I’m not breaking up with you, Facebook, but I DO need more breathing space. And it’s up to me to carve that out for myself. 

Friday, January 10, 2014

Waves

2014 began with a night of playing clarinet with some friends at a local bar, followed by a day of snowshoeing in a ridiculously tiny amount of snow- thanks, Climate Change!- along with hiking and a movie. I couldn't have asked for a better, more healthy and low-key way to start the Year of the Horse. Honestly, every New Year's Day that I don't wake up
a) feeling cheated, as if everyone else in the world had a far,far better time last night than I did, or
b) face-down in my own vomit*
is a good one. But this was one of the best. No hangover, no disappointment, only music and fun.
"Where's the snow?" You might well ask.
The first ten days of 2014 have been a bit like bodysurfing: act unaware, and a wave might slam you into the beach; but with a bit of practice you can turn around and punch through the wave to calmer waters, or get really cheeky and surf on top of the water until you glide all the way to shore.
Employers tell you they'd really like it if you got back to the weight you were at two years ago? Ouch, slam. Using that as the final push to really start changing fundamental things about your diet and fitness: surf! Revenue Canada wants all the money you don't have, plus the money you DO have, plus oh, maybe... your soul? Slam. Meeting with people who can help you get through this and learn to manage your finances better? Treading water. Work is harder to find than hens' teeth? Slam. The government- the same one that wants All The Money- wants to give you money so you can take courses which will supposedly make you better at your summer job? Whoosh!

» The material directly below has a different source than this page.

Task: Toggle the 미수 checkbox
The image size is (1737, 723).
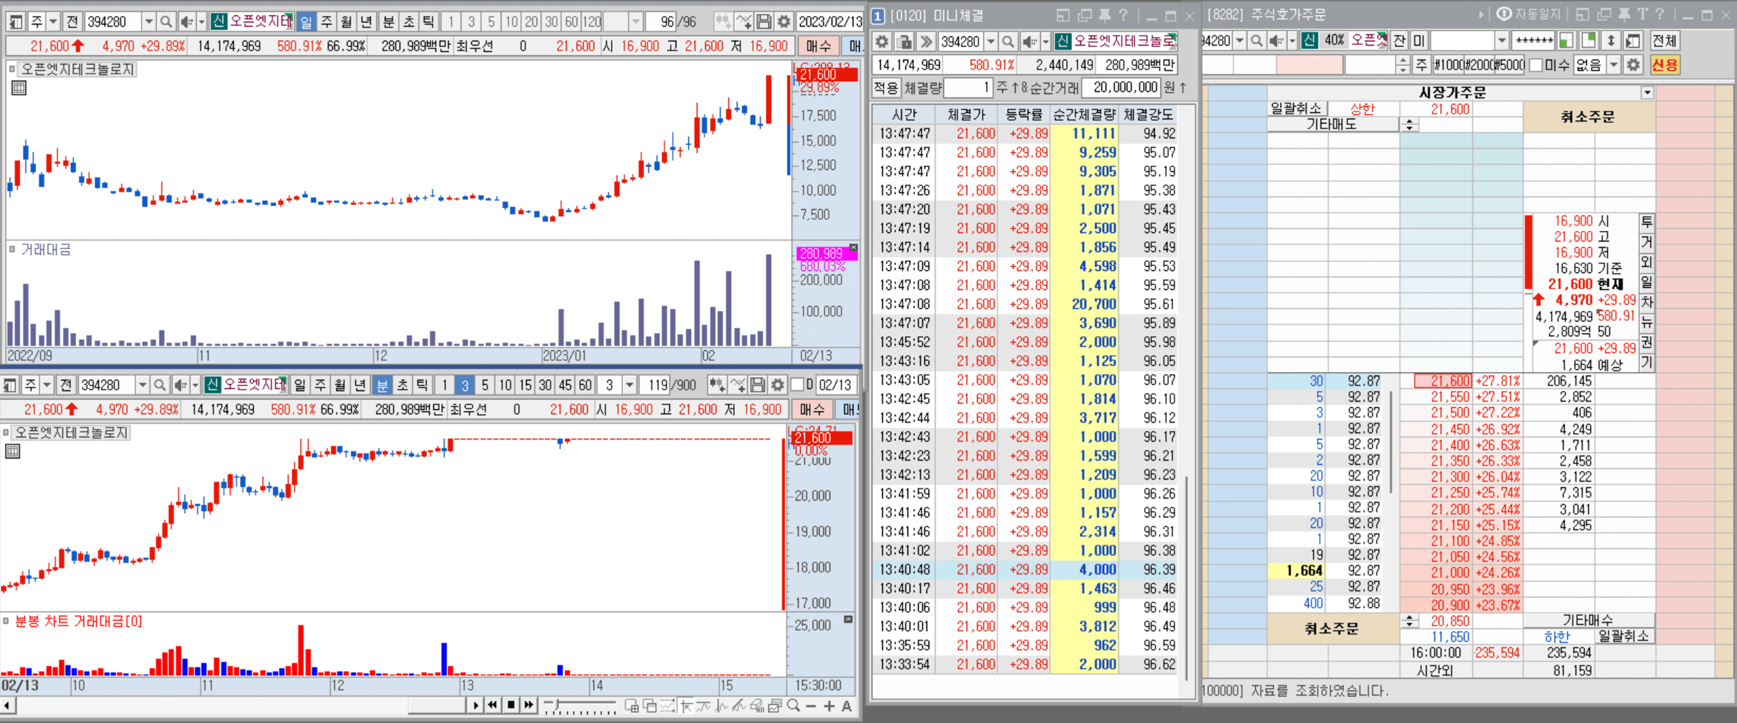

The government in their wisdom has granted me a nice lump sum of money to take courses with over the next few months. So far I'm signed up for Occupational First Aid (mainly because I thought it would be empowering and useful, and because it was far too expensive for me to even think of signing up for without funding) and Playwriting (because the Government nixed Dance or Music- both of which are far more applicable to what I actually do at my summer job- but apparently thought writing was peachy.) The ways of the government are mysterious and somewhat foolish, but I am certainly not going to look a gift horse in the mouth, and I am still figuring out how to use the last bit of funding. I'm pushing for German (useful, because of all the German and Swiss tourists we get at my summer job) and-why not?- a course called "Fight Like Sherlock Holmes", which is a four-day Victorian-era combat class. If the government okays that one I will eat my hat, but I will also be fucking delighted.


Here's to starting this year off with the strength to beat those rogue waves and the curiosity to see where the current will carry you.











This actually happened once. To be fair, I was in my twenties at the time, which is when these things are supposed to happen.